A commissioned article on Morocco's literary and political tradition — from Ibn Battuta to the Rabat Book Fair 2026.
The Rabat International Book Fair runs from April 30 to May 10, drawing thousands of visitors and participants from dozens of countries. That alone would be enough to take notice. But this year Rabat is also UNESCO's World Book Capital — a designation that turns what might otherwise be a literary calendar event into something with a clearer argument behind it: that Morocco is a country with a serious cultural life, and it wants the world to know.
That Crown Prince Moulay El Hassan personally opened the fair is not incidental. Publishers, authors, policymakers and foreign delegations all share the same space for ten days. The fair has long functioned as more than a book market — it's where culture, politics and diplomacy quietly do business together. This year that subtext is closer to the surface than usual.
The decision to move the fair from Casablanca to Rabat fits the same logic. Placing it in the political capital makes a point: culture is not separate from national ambition. It is part of it.
Ibn Battuta and a long tradition of storytelling
The theme of this year's fair centres on Ibn Battuta, the 14th-century traveller from Tangier whose accounts of his journeys are still read today. The choice is deliberate. For many Moroccans he represents something that runs deep in the culture — movement, curiosity, making sense of the world through language.
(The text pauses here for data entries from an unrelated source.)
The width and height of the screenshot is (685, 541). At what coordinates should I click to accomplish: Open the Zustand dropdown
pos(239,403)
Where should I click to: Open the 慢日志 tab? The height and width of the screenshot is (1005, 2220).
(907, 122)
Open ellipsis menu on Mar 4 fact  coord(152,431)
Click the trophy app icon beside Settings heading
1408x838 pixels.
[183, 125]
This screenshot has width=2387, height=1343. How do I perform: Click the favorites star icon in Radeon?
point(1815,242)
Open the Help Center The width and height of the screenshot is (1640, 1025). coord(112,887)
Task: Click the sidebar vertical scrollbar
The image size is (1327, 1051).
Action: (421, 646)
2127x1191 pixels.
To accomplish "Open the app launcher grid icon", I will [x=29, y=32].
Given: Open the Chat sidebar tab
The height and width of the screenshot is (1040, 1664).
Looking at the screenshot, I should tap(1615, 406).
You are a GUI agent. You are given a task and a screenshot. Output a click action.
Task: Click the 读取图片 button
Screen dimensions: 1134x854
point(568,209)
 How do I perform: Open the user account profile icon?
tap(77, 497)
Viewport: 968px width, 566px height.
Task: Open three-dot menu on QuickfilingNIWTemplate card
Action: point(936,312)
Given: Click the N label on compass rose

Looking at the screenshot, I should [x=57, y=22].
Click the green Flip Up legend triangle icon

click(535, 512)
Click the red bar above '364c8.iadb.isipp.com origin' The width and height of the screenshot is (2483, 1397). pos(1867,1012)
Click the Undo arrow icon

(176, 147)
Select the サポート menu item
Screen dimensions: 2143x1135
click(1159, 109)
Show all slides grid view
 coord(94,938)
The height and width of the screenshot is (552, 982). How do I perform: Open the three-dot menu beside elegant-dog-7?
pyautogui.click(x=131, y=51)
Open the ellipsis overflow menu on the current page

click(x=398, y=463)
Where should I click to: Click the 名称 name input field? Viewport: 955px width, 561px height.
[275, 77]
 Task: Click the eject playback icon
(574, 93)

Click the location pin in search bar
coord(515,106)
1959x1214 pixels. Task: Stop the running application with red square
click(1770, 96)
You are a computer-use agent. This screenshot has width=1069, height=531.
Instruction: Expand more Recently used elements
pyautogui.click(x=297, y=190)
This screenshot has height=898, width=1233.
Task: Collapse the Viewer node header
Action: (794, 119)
Morocco has a rich, multilingual literary tradition that stretches back centuries. Where literature in Europe became increasingly tied to individual authors, novels and the printing press, language in Morocco remained entangled with oral tradition, collective memory and public storytelling for far longer. That literary world grew at the intersection of Amazigh, Arab, African and Andalusian influences — a culture in which stories were not only read but recited, sung and passed between people. It was never a quiet, solitary thing.
When writing becomes political
In the twentieth century, writing took on a sharper edge. Under and after French colonisation, Moroccan writers increasingly used literature to say things that had no other outlet — to open up social tensions, challenge structures, push at what was allowed. Driss Chraïbi caused a genuine stir in 1954 with a novel that went directly at family and social hierarchies. Later, Tahar Ben Jelloun — internationally known for his work on migration, identity and postcolonial experience — wrote about what it means to live between worlds, in the kind of prose that doesn't easily fit one tradition or one language.
Where journalism and literature drifted apart in much of Europe, in Morocco they ran together for much longer. Writers used novels, poetry and essays not only to make fiction but to respond — to political pressure, to social change, to the gap between what a society says about itself and what it actually is. In a multilingual context, that produced a particular kind of writing: personal, hybrid, hard to categorise.
From the 1960s onward, that tendency became explicit in platforms like Souffles-Anfas, a journal where literature, journalism and political analysis genuinely mixed. It was eventually banned for its critical stance — a reminder that in Morocco, culture and politics have never been entirely separate things, and probably never will be.
The Morocco that appears between the lines
That tradition is not history. It lives on in new generations of writers, readers and thinkers — and in the numbers. According to the National Library of Morocco, more than 7,100 new titles were published in 2025, nearly a third of them fiction and literature. Among young urban Moroccans, reading culture is visibly growing: through social media, independent bookshops and literary cafés appearing across Rabat and Casablanca.
Rabat is positioning itself this year as the place where those voices converge — Moroccan authors, diaspora writers, international guests — using culture to have conversations that don't always happen elsewhere. For the millions of Moroccans in Europe who know the country through family and summers and secondhand stories, that matters. Culture is increasingly becoming a way back in. A way to find connection with a place that is more layered, more literary, more argumentative than it might have seemed from a distance.
Morocco has always told stories. It's been building an industry around them for a while now. Rabat, this year, is where that becomes hard to ignore.